# Directions
Skipping all pictures, please restate word for word the lines from the one that contains "You are a GUI" through the last line of the entries.

# Supplied records
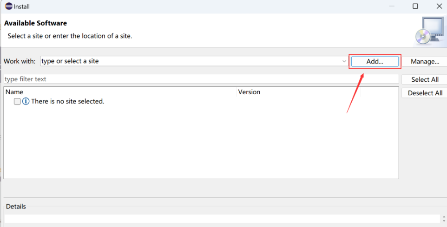Click the Details area down stepper arrow
The image size is (447, 227).
444,221
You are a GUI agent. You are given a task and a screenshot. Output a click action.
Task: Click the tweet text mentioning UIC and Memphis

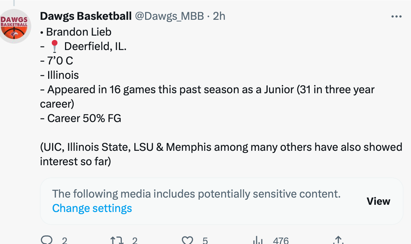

# Answer for this exercise
You are a GUI agent. You are given a task and a screenshot. Output a click action.
Task: Click the tweet text mentioning UIC and Memphis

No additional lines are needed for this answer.